> How to complete this task
Begin with the line that has "Screen dimensions: 1456x819". Give it and every line after it again, exactly, through the end of the entries below.

> Dataset records

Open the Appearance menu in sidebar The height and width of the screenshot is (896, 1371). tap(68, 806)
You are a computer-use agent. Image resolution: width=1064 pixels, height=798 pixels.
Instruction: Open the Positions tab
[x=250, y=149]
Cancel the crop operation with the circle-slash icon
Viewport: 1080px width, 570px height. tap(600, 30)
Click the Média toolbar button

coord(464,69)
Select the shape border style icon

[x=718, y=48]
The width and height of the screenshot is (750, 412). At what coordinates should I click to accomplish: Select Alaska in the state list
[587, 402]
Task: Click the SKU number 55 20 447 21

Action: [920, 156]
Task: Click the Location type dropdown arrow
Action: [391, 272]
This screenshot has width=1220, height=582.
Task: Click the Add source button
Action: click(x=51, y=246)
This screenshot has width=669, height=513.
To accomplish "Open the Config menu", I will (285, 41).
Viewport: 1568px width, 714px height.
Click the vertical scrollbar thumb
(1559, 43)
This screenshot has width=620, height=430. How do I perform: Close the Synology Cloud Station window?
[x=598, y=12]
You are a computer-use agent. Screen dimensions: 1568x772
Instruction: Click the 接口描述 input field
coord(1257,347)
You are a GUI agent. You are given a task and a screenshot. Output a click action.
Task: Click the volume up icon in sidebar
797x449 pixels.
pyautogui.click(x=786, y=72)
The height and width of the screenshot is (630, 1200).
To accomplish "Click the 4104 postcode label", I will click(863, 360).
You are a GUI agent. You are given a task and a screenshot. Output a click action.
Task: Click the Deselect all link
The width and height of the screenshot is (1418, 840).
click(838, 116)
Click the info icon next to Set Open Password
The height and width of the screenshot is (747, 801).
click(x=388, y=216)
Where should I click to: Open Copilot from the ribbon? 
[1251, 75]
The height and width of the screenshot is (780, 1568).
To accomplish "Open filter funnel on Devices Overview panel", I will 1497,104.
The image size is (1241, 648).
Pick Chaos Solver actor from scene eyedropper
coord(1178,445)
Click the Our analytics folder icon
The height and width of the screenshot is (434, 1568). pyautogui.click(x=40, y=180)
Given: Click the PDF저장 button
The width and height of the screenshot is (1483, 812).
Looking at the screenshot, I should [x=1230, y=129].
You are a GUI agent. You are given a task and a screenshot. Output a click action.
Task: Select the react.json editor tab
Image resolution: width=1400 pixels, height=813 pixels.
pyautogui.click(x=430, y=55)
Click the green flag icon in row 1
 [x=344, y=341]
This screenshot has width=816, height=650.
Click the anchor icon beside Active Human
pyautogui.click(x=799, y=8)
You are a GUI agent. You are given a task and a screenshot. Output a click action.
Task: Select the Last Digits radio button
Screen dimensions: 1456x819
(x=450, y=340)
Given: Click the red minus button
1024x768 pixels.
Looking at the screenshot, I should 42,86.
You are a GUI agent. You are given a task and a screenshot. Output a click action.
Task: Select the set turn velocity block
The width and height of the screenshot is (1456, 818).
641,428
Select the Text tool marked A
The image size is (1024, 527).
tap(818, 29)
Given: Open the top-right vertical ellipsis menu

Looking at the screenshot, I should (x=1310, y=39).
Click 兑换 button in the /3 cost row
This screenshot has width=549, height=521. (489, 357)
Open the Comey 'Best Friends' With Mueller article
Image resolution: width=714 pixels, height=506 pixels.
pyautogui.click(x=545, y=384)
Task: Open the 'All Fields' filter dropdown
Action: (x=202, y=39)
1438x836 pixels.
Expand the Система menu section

> Answer space
Screen dimensions: 1456x819
(x=450, y=340)
Given: Click the red minus button
1024x768 pixels.
Looking at the screenshot, I should 42,86.
You are a GUI agent. You are given a task and a screenshot. Output a click action.
Task: Select the set turn velocity block
The width and height of the screenshot is (1456, 818).
641,428
Select the Text tool marked A
The image size is (1024, 527).
tap(818, 29)
Given: Open the top-right vertical ellipsis menu

Looking at the screenshot, I should (x=1310, y=39).
Click 兑换 button in the /3 cost row
This screenshot has width=549, height=521. (489, 357)
Open the Comey 'Best Friends' With Mueller article
Image resolution: width=714 pixels, height=506 pixels.
pyautogui.click(x=545, y=384)
Task: Open the 'All Fields' filter dropdown
Action: (x=202, y=39)
1438x836 pixels.
Expand the Система menu section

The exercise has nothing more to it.